Office 2007 Update Will Take A Lot Of Getting Used To

Get ready for Office 2007, the most sweeping update to Microsoft’s popular suite of productivity applications.

An extensive re-education awaits those who will upgrade to the new Office 2007. It’s truly a redesign. The menu bar and navigation buttons for Word, Excel and PowerPoint, for example, look completely different.

But before buying, I’d suggest you do think about whether you’re willing to spend the time learning new ways of doing things. Office 2007 has a great many new features and controls.

There’s something else that’s very different: Microsoft uses a different format to save files with Office 2007 that, without a special viewer that will have to be downloaded, makes them unreadable with earlier versions. When saving a document with Office 2007, you have the option of saving as a previous version — which makes them compatible with earlier versions — but I’m betting this change alone is going to cause massive amounts of confusion among the early adapters.

That said, the beta of Office 2007 that I’ve been testing for the past couple of weeks is faster, more powerful and lots more intuitive and interconnected to other programs and files. Once you figure it out.

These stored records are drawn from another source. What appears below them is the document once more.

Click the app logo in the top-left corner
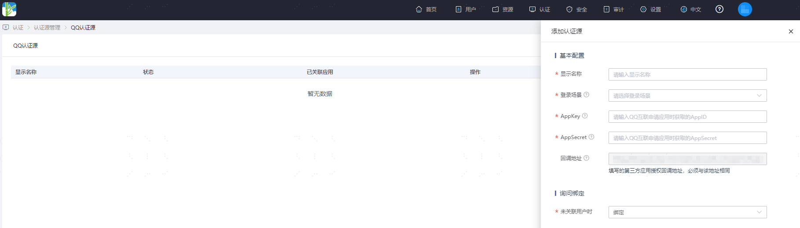pyautogui.click(x=9, y=9)
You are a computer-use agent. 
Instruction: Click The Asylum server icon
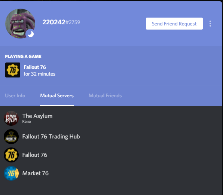click(11, 118)
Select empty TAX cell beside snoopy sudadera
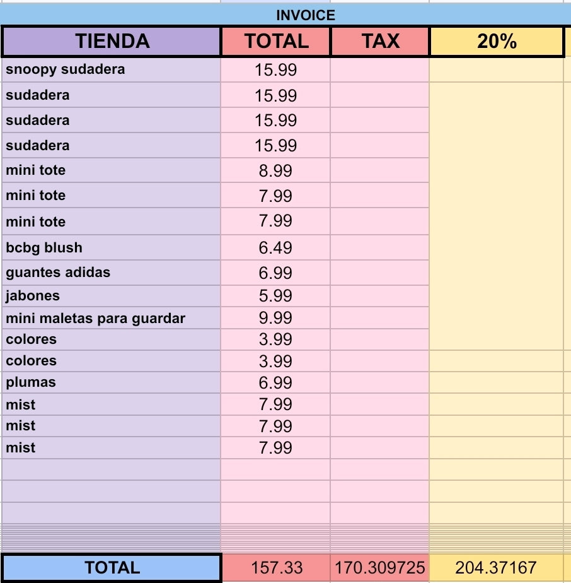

There are lots of subtle new features, too, like built-in blogging functionality and something called the ribbon that replaces the traditional toolbar and gives greater control over each program’s various functions.

Office 2007 is the biggest change Microsoft has ever made to the interconnected suite of software tools so many of us depend upon.

So big, it’s going to take a learning curve to master.

Buying Office 2007 also promises to be confusing. There will be no fewer than eight versions to choose from, all aimed at different markets ranging from home and student users, to small businesses, midsized companies and corporate conglomerates. Depending on what software you have bundled into Office, the prices will range from $147 to $679.